=== Work task ===
All of the data below should be repeated exactly. Pictures should not be included.

───── Data to examine

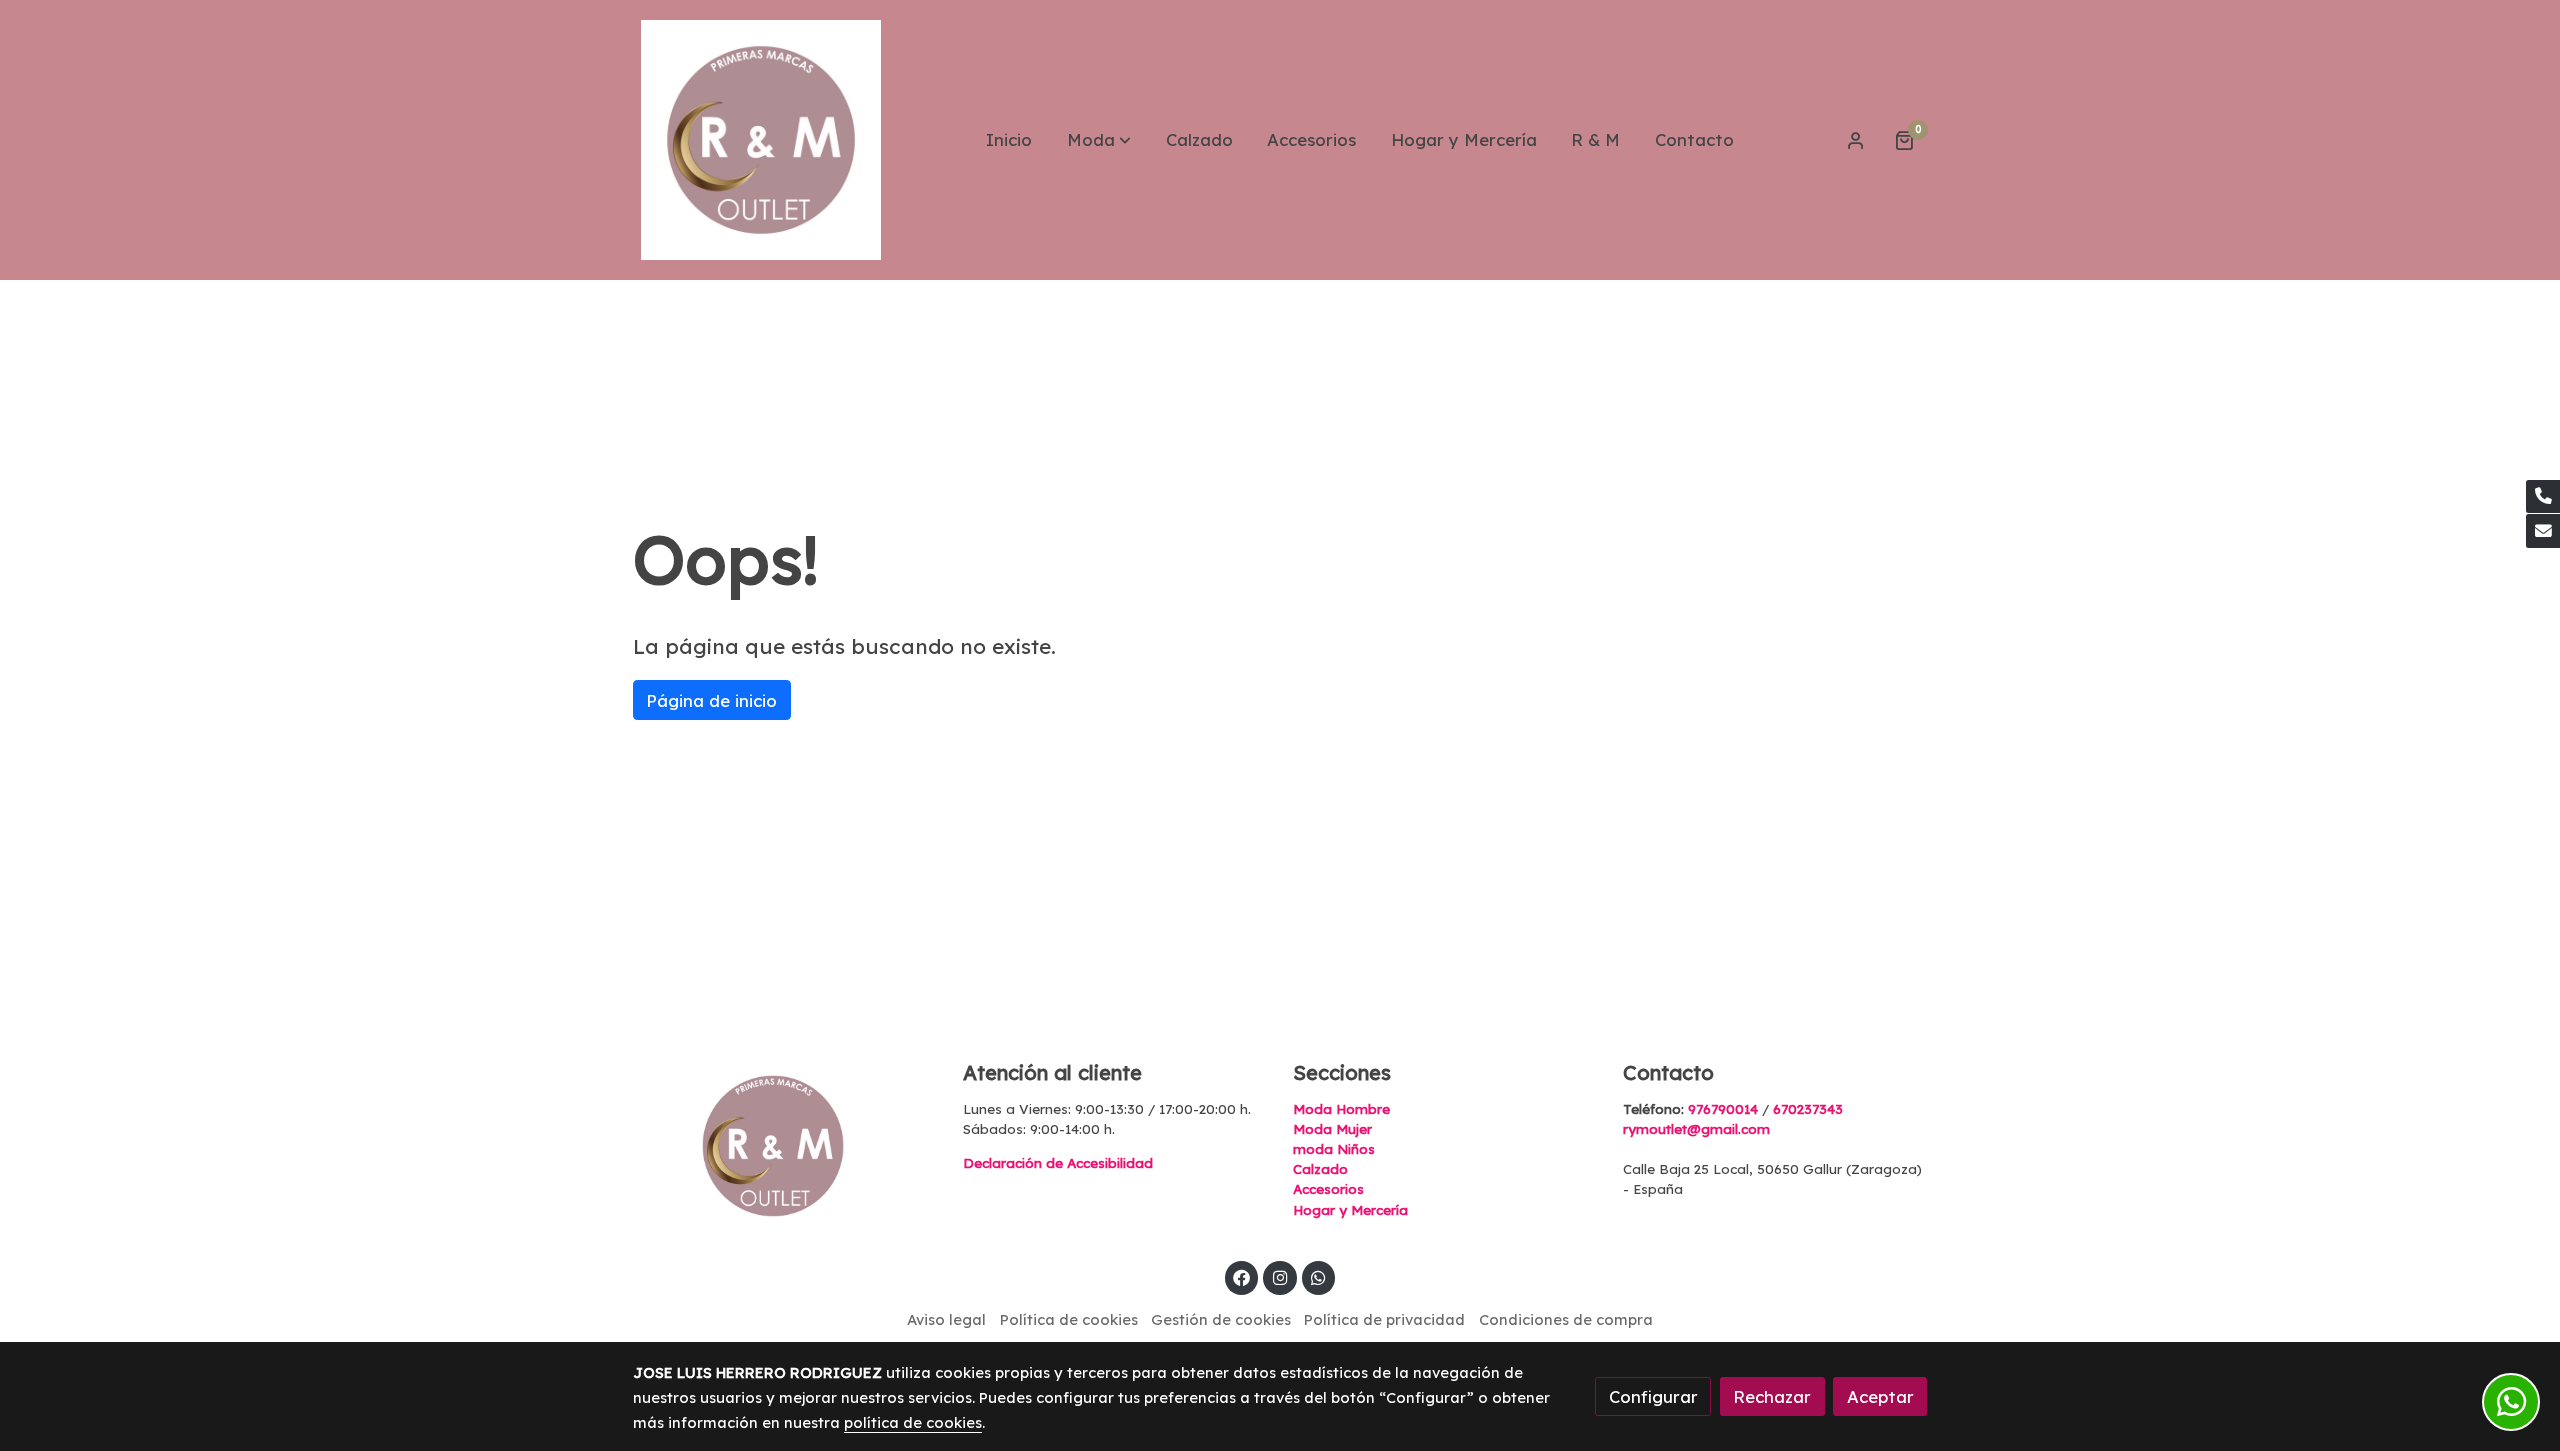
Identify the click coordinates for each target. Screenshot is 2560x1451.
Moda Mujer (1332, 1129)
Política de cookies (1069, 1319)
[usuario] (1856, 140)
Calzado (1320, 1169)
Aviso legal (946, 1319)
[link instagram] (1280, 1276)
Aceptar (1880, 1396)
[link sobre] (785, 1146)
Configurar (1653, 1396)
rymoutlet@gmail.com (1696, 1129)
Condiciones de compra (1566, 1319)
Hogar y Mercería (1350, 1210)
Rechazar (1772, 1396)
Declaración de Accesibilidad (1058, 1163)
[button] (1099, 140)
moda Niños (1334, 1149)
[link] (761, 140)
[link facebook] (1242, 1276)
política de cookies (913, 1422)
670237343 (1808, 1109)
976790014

──────────

=== Result of the task ===
Identify the click coordinates for each target. Screenshot is 2560x1451.
Moda Mujer (1332, 1129)
Política de cookies (1069, 1319)
[usuario] (1856, 140)
Calzado (1320, 1169)
Aviso legal (946, 1319)
[link instagram] (1280, 1276)
Aceptar (1880, 1396)
[link sobre] (785, 1146)
Configurar (1653, 1396)
rymoutlet@gmail.com (1696, 1129)
Condiciones de compra (1566, 1319)
Hogar y Mercería (1350, 1210)
Rechazar (1772, 1396)
Declaración de Accesibilidad (1058, 1163)
[button] (1099, 140)
moda Niños (1334, 1149)
[link] (761, 140)
[link facebook] (1242, 1276)
política de cookies (913, 1422)
670237343 (1808, 1109)
976790014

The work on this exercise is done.